■ What you will do
Format every line of the rows below as a JSON list of strings, one string per line, leaving out blank lines.

■ Provided records
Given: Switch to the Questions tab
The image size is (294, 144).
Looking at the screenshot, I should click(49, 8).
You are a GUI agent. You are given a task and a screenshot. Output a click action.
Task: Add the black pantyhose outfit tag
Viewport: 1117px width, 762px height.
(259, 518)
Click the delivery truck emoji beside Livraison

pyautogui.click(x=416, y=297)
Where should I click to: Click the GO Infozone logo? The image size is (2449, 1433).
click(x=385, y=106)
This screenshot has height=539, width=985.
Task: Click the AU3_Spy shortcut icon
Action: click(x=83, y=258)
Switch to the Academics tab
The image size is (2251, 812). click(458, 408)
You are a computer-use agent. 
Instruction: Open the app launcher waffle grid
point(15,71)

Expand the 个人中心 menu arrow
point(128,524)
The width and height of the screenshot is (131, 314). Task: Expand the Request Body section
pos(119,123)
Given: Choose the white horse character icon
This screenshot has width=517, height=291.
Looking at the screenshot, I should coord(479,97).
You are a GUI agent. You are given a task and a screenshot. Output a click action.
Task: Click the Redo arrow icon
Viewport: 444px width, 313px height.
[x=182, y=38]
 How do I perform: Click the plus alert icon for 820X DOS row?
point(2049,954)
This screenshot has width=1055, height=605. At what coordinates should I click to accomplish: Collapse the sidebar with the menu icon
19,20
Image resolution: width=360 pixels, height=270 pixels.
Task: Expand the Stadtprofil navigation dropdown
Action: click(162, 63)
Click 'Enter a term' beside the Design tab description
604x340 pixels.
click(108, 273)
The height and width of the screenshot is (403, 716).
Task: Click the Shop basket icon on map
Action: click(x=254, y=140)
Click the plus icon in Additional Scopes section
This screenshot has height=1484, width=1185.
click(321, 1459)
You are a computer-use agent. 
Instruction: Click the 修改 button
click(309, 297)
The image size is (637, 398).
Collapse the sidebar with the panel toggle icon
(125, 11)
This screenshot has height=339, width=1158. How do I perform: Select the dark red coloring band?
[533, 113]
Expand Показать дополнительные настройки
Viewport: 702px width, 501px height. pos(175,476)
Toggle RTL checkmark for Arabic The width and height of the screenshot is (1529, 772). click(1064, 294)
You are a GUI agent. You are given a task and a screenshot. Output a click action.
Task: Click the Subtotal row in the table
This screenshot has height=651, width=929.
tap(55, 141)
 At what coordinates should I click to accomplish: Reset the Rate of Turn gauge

■ Response below
[
  "Given: Switch to the Questions tab",
  "The image size is (294, 144).",
  "Looking at the screenshot, I should click(49, 8).",
  "You are a GUI agent. You are given a task and a screenshot. Output a click action.",
  "Task: Add the black pantyhose outfit tag",
  "Viewport: 1117px width, 762px height.",
  "(259, 518)",
  "Click the delivery truck emoji beside Livraison",
  "pyautogui.click(x=416, y=297)",
  "Where should I click to: Click the GO Infozone logo? The image size is (2449, 1433).",
  "click(x=385, y=106)",
  "This screenshot has height=539, width=985.",
  "Task: Click the AU3_Spy shortcut icon",
  "Action: click(x=83, y=258)",
  "Switch to the Academics tab",
  "The image size is (2251, 812). click(458, 408)",
  "You are a computer-use agent. ",
  "Instruction: Open the app launcher waffle grid",
  "point(15,71)",
  "Expand the 个人中心 menu arrow",
  "point(128,524)",
  "The width and height of the screenshot is (131, 314). Task: Expand the Request Body section",
  "pos(119,123)",
  "Given: Choose the white horse character icon",
  "This screenshot has width=517, height=291.",
  "Looking at the screenshot, I should coord(479,97).",
  "You are a GUI agent. You are given a task and a screenshot. Output a click action.",
  "Task: Click the Redo arrow icon",
  "Viewport: 444px width, 313px height.",
  "[x=182, y=38]",
  " How do I perform: Click the plus alert icon for 820X DOS row?",
  "point(2049,954)",
  "This screenshot has width=1055, height=605. At what coordinates should I click to accomplish: Collapse the sidebar with the menu icon",
  "19,20",
  "Image resolution: width=360 pixels, height=270 pixels.",
  "Task: Expand the Stadtprofil navigation dropdown",
  "Action: click(162, 63)",
  "Click 'Enter a term' beside the Design tab description",
  "604x340 pixels.",
  "click(108, 273)",
  "The height and width of the screenshot is (403, 716).",
  "Task: Click the Shop basket icon on map",
  "Action: click(x=254, y=140)",
  "Click the plus icon in Additional Scopes section",
  "This screenshot has height=1484, width=1185.",
  "click(321, 1459)",
  "You are a computer-use agent. ",
  "Instruction: Click the 修改 button",
  "click(309, 297)",
  "The image size is (637, 398).",
  "Collapse the sidebar with the panel toggle icon",
  "(125, 11)",
  "This screenshot has height=339, width=1158. How do I perform: Select the dark red coloring band?",
  "[533, 113]",
  "Expand Показать дополнительные настройки",
  "Viewport: 702px width, 501px height. pos(175,476)",
  "Toggle RTL checkmark for Arabic The width and height of the screenshot is (1529, 772). click(1064, 294)",
  "You are a GUI agent. You are given a task and a screenshot. Output a click action.",
  "Task: Click the Subtotal row in the table",
  "This screenshot has height=651, width=929.",
  "tap(55, 141)",
  " At what coordinates should I click to accomplish: Reset the Rate of Turn gauge"
]